▶ HOW TO COMPLETE THIS TASK:
Produce exactly the lines from the one holding "Task: Open naver / organic source link" through the last line of the data below, with every picture left out.

▶ Stored data entries:
-*-
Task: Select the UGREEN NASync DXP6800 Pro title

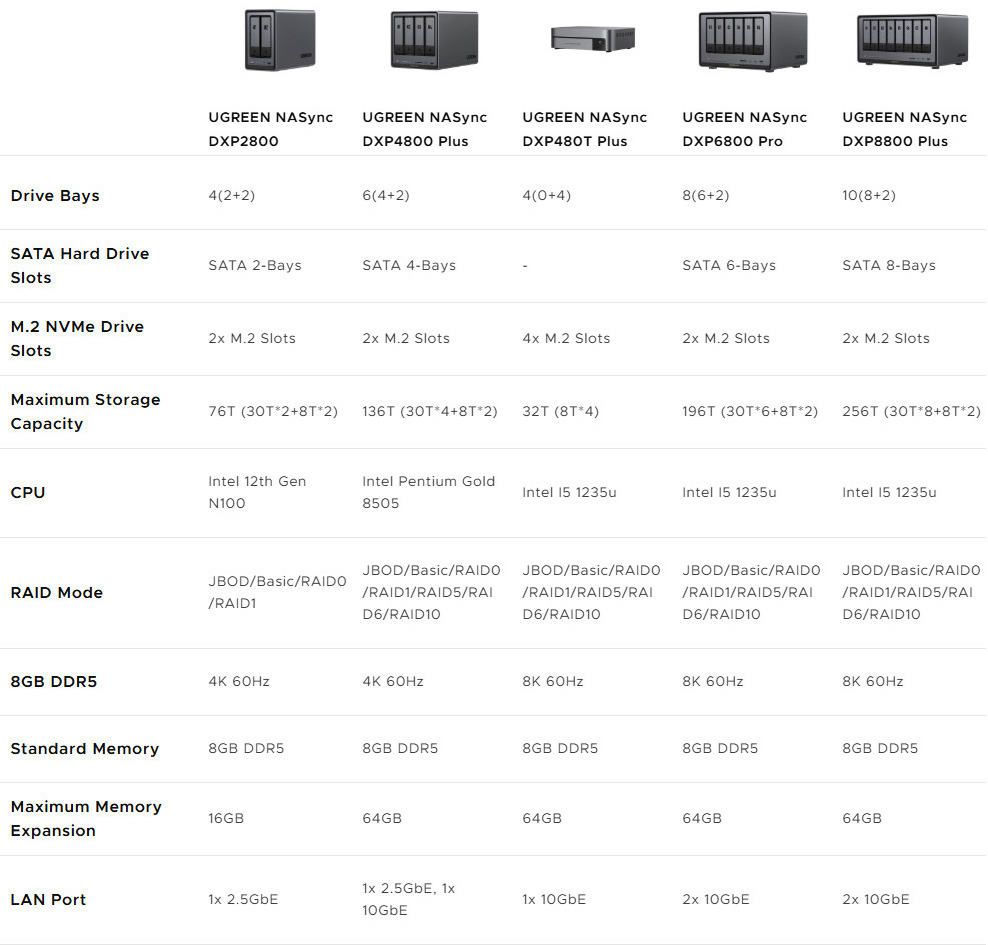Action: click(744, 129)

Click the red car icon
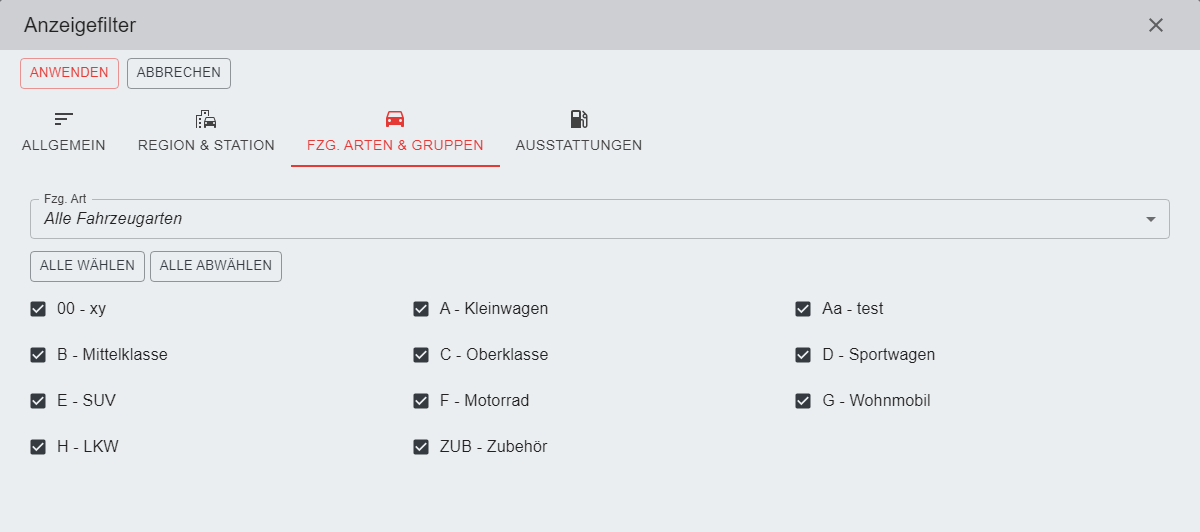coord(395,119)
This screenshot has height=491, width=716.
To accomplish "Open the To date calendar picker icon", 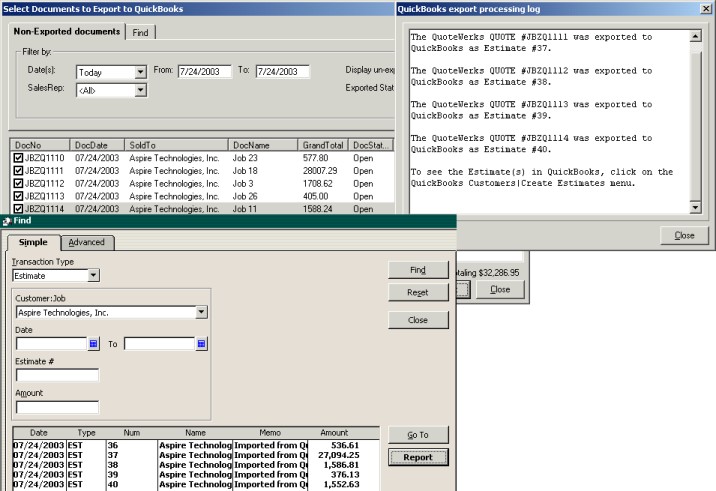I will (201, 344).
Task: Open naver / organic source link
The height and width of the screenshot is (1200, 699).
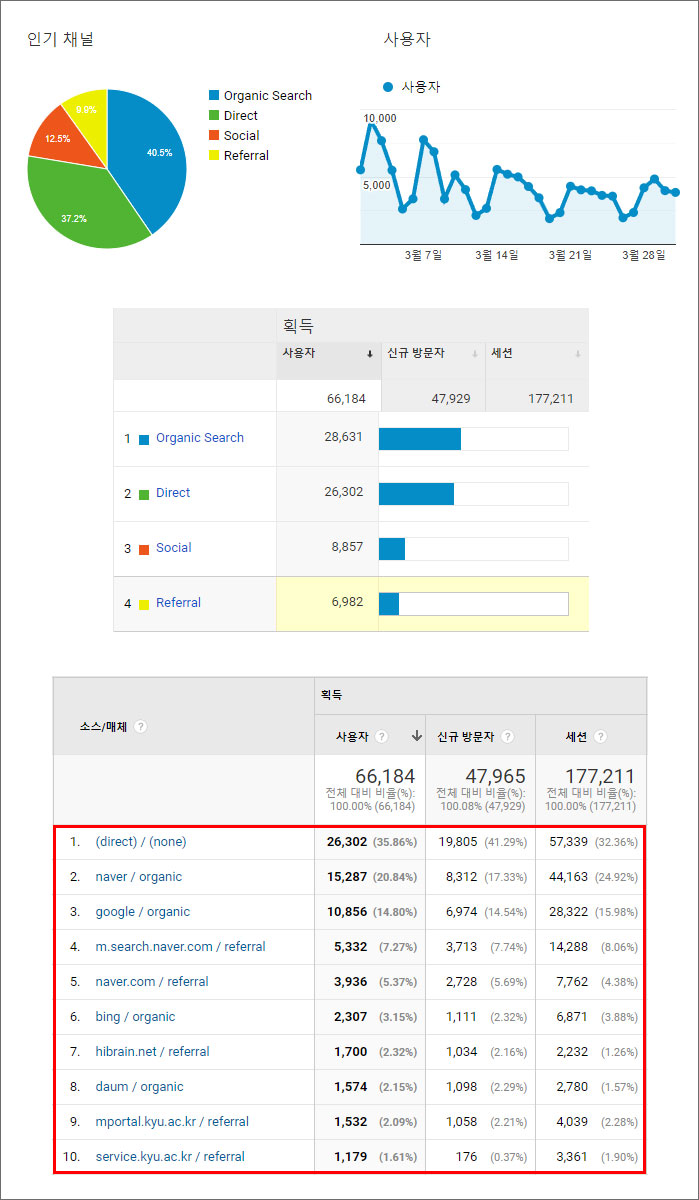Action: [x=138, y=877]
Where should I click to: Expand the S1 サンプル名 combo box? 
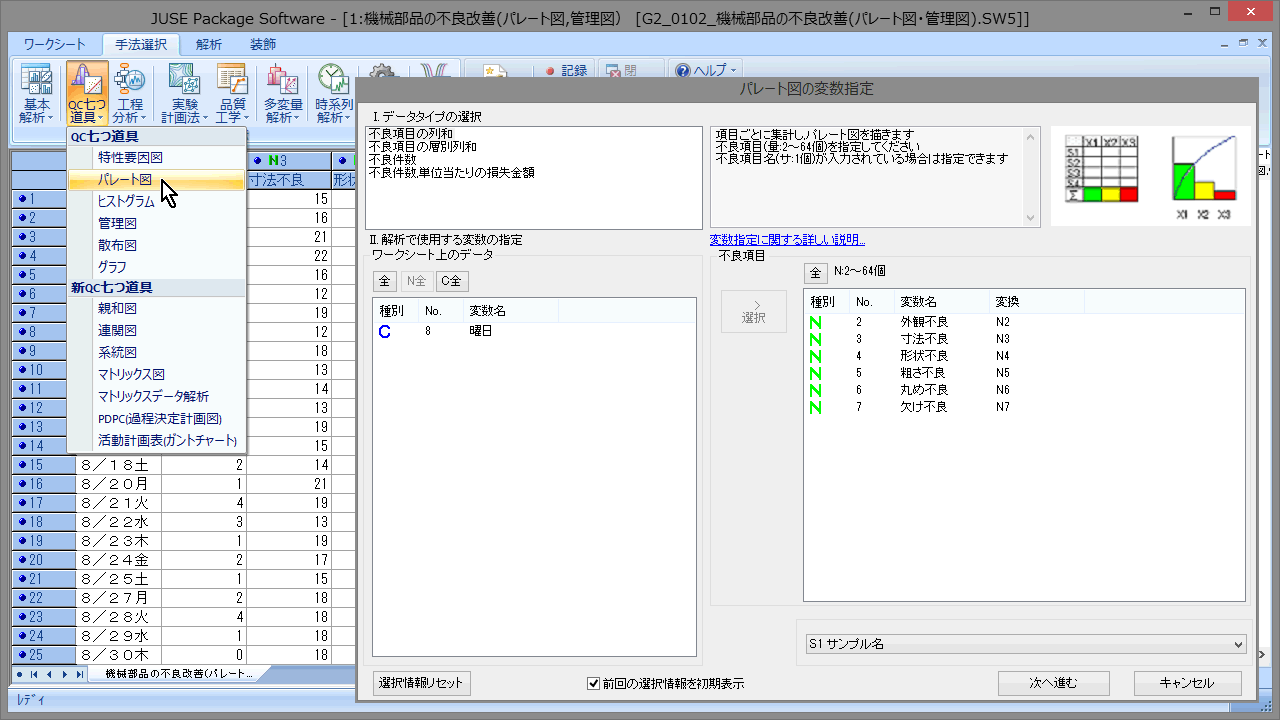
-*-
▶ SOLUTION TO THE EXERCISE:
Task: Open naver / organic source link
The height and width of the screenshot is (1200, 699).
Action: [x=138, y=877]
Where should I click to: Expand the S1 サンプル名 combo box? 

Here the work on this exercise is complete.